I decided to stay in the village when I crossed the bridge and saw the place as I have plenty of time, but only if I could find somewhere in my normal (cheapskate) price bracket. I did, so now I have all afternoon and evening to relax, catch up on washing and emails, let the feet have a longer than normal rest and generally contemplate my naval. After a general wander, and a walk along the beautiful river, I can feel some black and white photos coming on again tonight, and because I like it so much, I booked in for Saturday, too, for a general rest and explore day.

Reading about the Lana and El Cid routes, there isn't nearly enough emphasis placed on this place as a stage stop. It may not have the albergue that's six kilometers up the trail at Mecerreyes, but this is about as outstanding an example of a medieval village you're likely to find anywhere in Spain, and you have all the facilities you need to boot. There is also a series of short walks you can do and a fabulous river, and it has the first Tourist Office that was actually open and functional I've seen in Spain this trip, with real, useful info, a map, details about activities like horse-riding etc. Look out for festivals and wine tasting events! Frankly, it would be madness to come all this way to walk the Lana for over three weeks, and then skip on through one of the most beautiful and historic places the country has to offer! The last stage is obviously longer now at 40kms, unless a way round this can be found?

We shall see what this evening brings, but I think I can hear a band warming up in one of the plazas .....
 
Last edited:

Undermanager

Active Member
Camino(s) past & future
Madrid (x2)
VDLP
Salvador
Primitivo
Finisterra / Muxia
Lana
Rest day - Covarrubias

Last night was a fun night out. I went round the different bars, and then ended up at my own place, Casa Galin. It gets really busy there after 10.00pm, when loads of people started turning up and filling their many restaurant rooms, as well as the bar. I also carried on experimenting with taking black and white photos at night, and went round the key sites again. The Casa gave me a great night's sleep last night and is highly recommended.

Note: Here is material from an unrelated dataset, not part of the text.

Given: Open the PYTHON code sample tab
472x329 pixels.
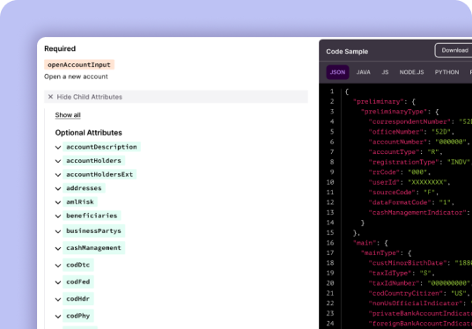Looking at the screenshot, I should point(446,72).
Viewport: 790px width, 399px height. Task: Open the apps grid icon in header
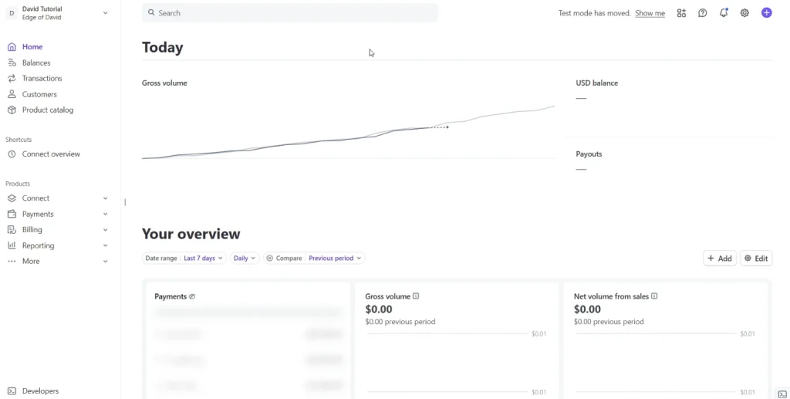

Today is essentially a rest day. I had a good breakfast in the small cafe opposite and to the right of Casa Galin - highly recommended. The plan is to have a little walk along the river, then sit around and do nothing by the fabulous open air bar down by the river a few hundred meters back along the Camino, before the bridge, before siesta time. Bring your trunks and / or inflatable boat, as this is where to come for swimming and messin' about on the river.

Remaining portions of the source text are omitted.